Hallo Sven, ich danke Dir sehr, dass Du dir die Zeit genommen hast, etwas mehr über dich erfahren zu dürfen.
Stelle dich doch bitte mal meinen Lesern vor. Was passiert auf deinem Blog conterest.de und welches Ziel verfolgt die Seite?

sven_headBei Conterest geht es um das Bloggen an sich – in all seinen vielfältigen Aspekten. Ich möchte motivieren, zum Schreiben und Denken anregen, gut gemachte Blogs fördern, die Leute fordern und zur Zusammenarbeit bringen, aber auch warnen und wo ich es für nötig halte Kritik üben, nicht jedem Mist nachlaufen. Dazu ist mir so ziemlich jedes sprachliche Mittel recht …

Mein mittelfristiges Ziel ist ein umfassendes, großes Blogbuch. Ursprünglich sollte es im Herbst 2017 herauskommen. Es ist aber möglich, dass ich schon ein Jahr früher damit fertig werde. Es läuft einfach besser als gedacht.

Bei all der Themenvielfalt bekomme ich immer den Eindruck, dass das Thema Schreib-Blockade ein wahres Fremdwort für dich ist. Wer oder was inspiriert dich?

sven_headBlockaden habe ich keine. Wenn mir auf Anhieb nichts einfällt, ich aber schreiben will, dann lege ich mit irgendetwas los. Das klappt meistens. So überwindet man Widerstände und kommt ins Thema rein. Die ersten Sätze kann man später wieder löschen.

Inspiration stellt sich von allein ein, wenn ich mich mit einem Thema intensiv beschäftige.
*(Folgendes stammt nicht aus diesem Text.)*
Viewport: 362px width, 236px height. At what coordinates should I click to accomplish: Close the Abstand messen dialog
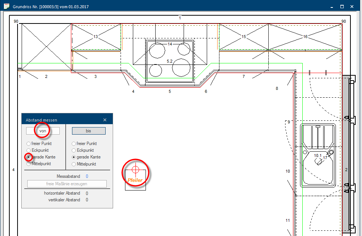105,120
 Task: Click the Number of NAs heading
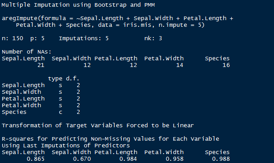pos(27,52)
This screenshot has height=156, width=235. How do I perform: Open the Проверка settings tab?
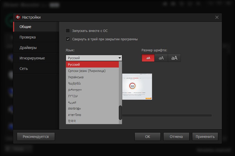[27, 37]
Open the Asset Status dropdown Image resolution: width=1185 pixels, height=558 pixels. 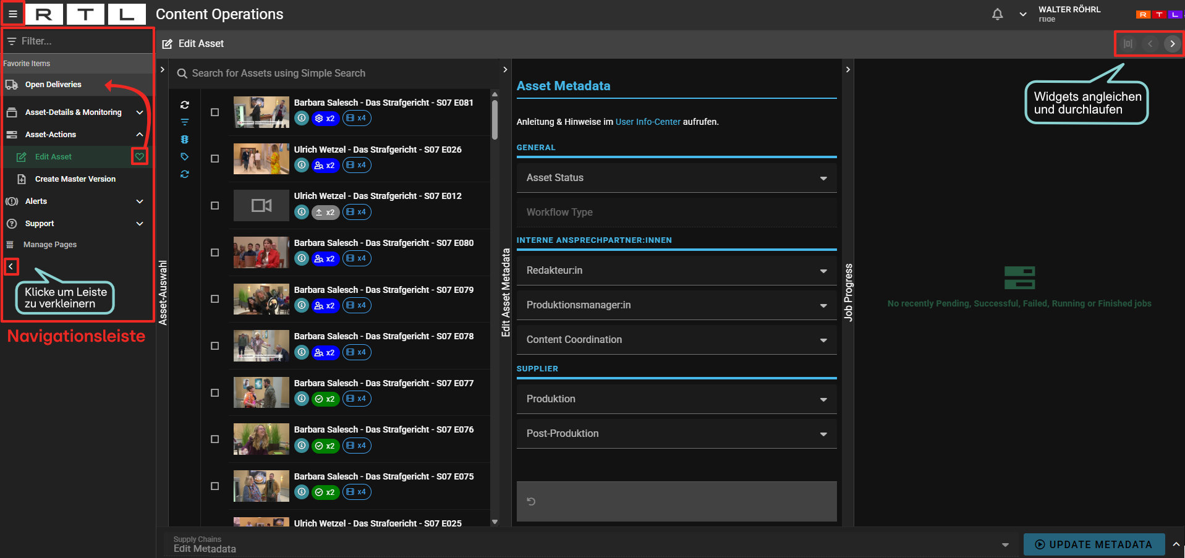click(676, 178)
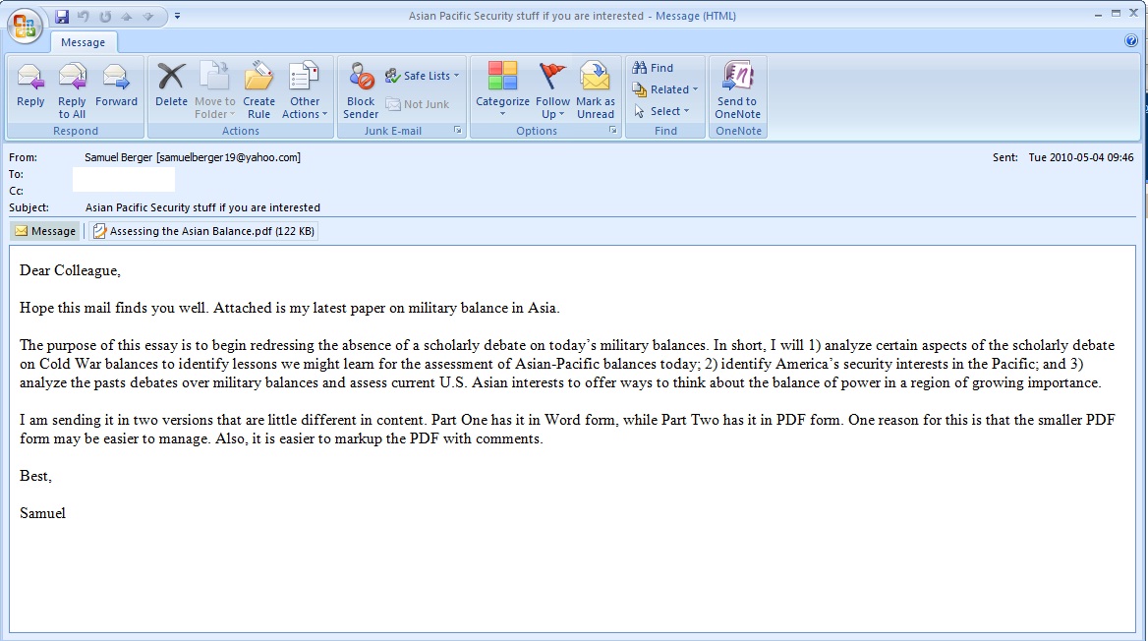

Wenn es im Kopf kreist. Wenn es von außen so aussieht, als tue der Autor nichts, dann ist er in Wahrheit schwer beschäftigt. Mir helfen ausgedehnte Spaziergänge dabei.

Schwer begeistert bin ich auch von deinem Cartoon, was dich quer durch deinen Blog begleitet. Natürlich macht es auch ziemlich neugierig, wie Sven Lennartz wohl in echt aussehen könnte, aber ich glaube, dieses Geheimnis würdest du nicht lüften, stimmt´s?
Hand auf´s Herz – bei welchem Anbieter hast du das Cartoon erstellen lassen?

sven_headEhrlich, ich sehe im RL genauso aus wie auf dem Cartoon. Der stammt noch aus meiner Zeit beim Smashing Magazine. Da hatten alle Mitarbeiter einen solchen Avatar. Haben sie immer noch. Gezeichnet wurden die von Ricardo Gimenes (https://ricardogimenes.com) aus Brasilien, dem Hausgrafiker der Firma. Ruf seine Website auf, den Stil erkennst du sofort. Also verstecke ich mich gar nicht, habe nur kein brauchbares Foto. Dazu muss man heutzutage ja einiges an Aufwand für treiben.

Man trifft Dich definitiv bei Twitter und Google+ an, bei Facebook braucht man erst gar nicht Ausschau nach dir zu halten. Gibt es neben Twitter und Google+ noch weitere Netzwerke oder hast du dich „nur“ auf diese beiden spezialisiert?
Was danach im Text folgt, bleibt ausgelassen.